Mark Hunter (ozma914) wrote,
Mark Hunter

next week's column: Fight or Flea: This Time It's Still Personal


The morning after I filled my home with enough explosive pesticide gas to level a small city, the house was still there, but I knew the fleas were, too. This was just the first battle of the war. Sure, the spiders were dead -- it took me a day to remove all the bodies -- but this one time it wasn’t the spiders I was after.

Next, I pulled out large white bottles, tubes with tapered ends from which puffed out great clouds of what looked like white talcum powder. Well, it wasn’t talcum. Printed in large, bold red letters on each bottle was the warning: “Poison! Use only if life no longer has meaning to you!”


The idea of the powder is that you spray it over your carpets, and into nooks and crannies – in the house, not on yourself. Then leave it there for as long as safely possible, letting it kill not only adult fleas, but the little larvae thingies trying to turn into adult fleas. Yes, I admit it: I was killing babies. By the score.

The powder was so fine that it sent great clouds up, coating every surface and making me think that maybe, just maybe, I should have worn a mask. Possibly I should also have aired the place out from the bug bombing, before going back in for the second wave. Possibly I shouldn’t be breathing. Possibly I wouldn’t be breathing much longer.

But I didn’t care, because by then I’d removed all the skin from my lower legs with my own fingernails. The itching from flea bites is worse than anything. I’ve been covered with poison ivy; suffered a million mosquito bites; broken out in hives from eating pesticide coated vegetables without washing them first. (Come to think of it, I’m an idiot.) At no time have I ever suffered more than from the evilness of fleas.

* _Provided records_

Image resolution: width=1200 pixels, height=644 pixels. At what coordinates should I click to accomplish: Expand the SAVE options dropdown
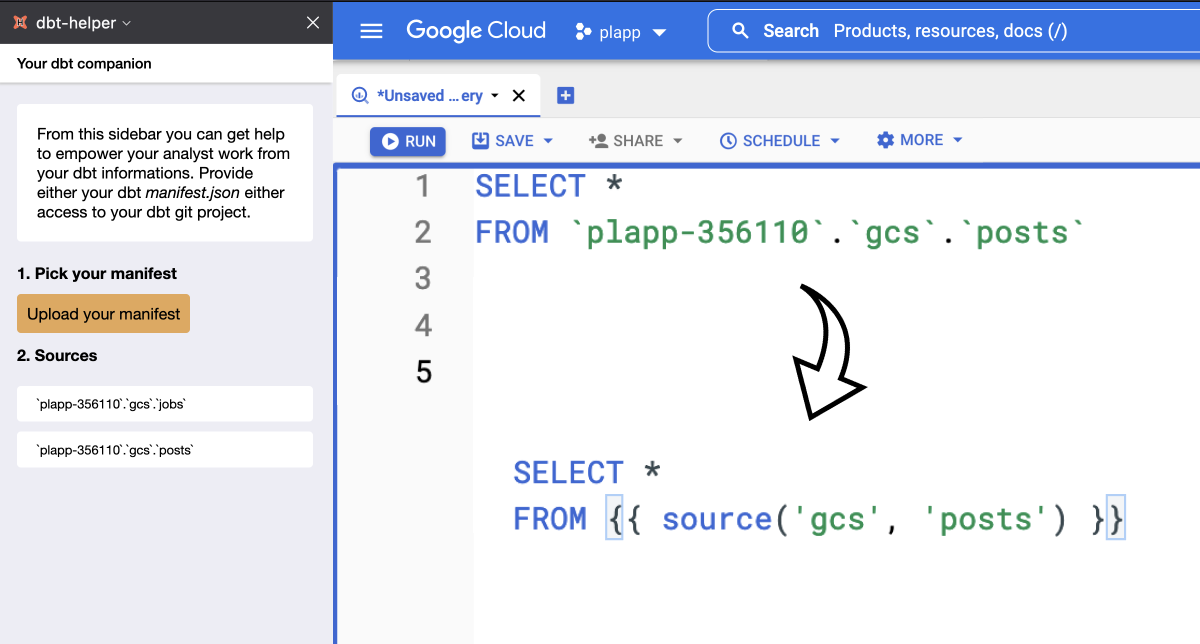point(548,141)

==

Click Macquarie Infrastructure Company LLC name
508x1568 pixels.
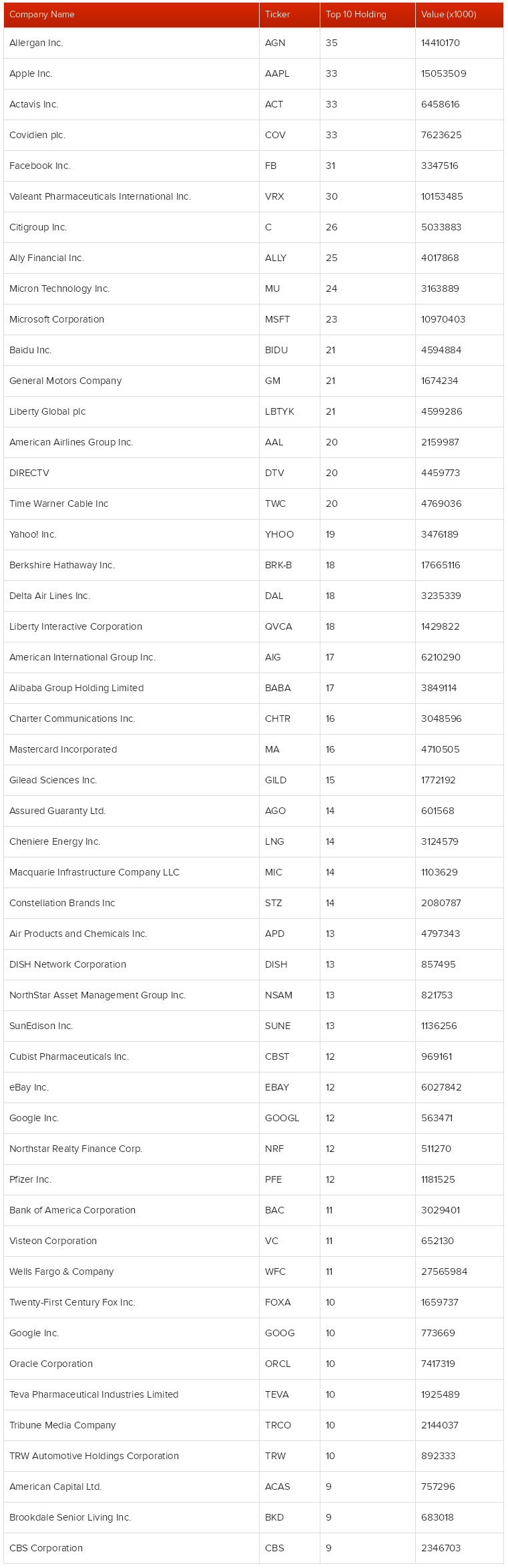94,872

* _Tasks to complete_
1 – Say whether each statement agrees with the flea column. Answer yes or no and quote the words from the column that decide it.
(a) The spiders survived the first attack.
(b) The white powder was talcum.
(c) The powder was meant to kill flea larvae as well as adult fleas.
2 – Answer these questions from the flea column:
(a) How long did it take the writer to remove the spider bodies?
(b) What color were the letters of the warning printed on the bottles?
(c) What did the writer use to remove the skin from the lower legs?

* _Results in order_
1 –
(a) No: "Sure, the spiders were dead"
(b) No: "Well, it wasn’t talcum."
(c) Yes: "letting it kill not only adult fleas, but the little larvae thingies trying to turn into adult fleas"

2 –
(a) A day.
(b) Red.
(c) The writer's own fingernails.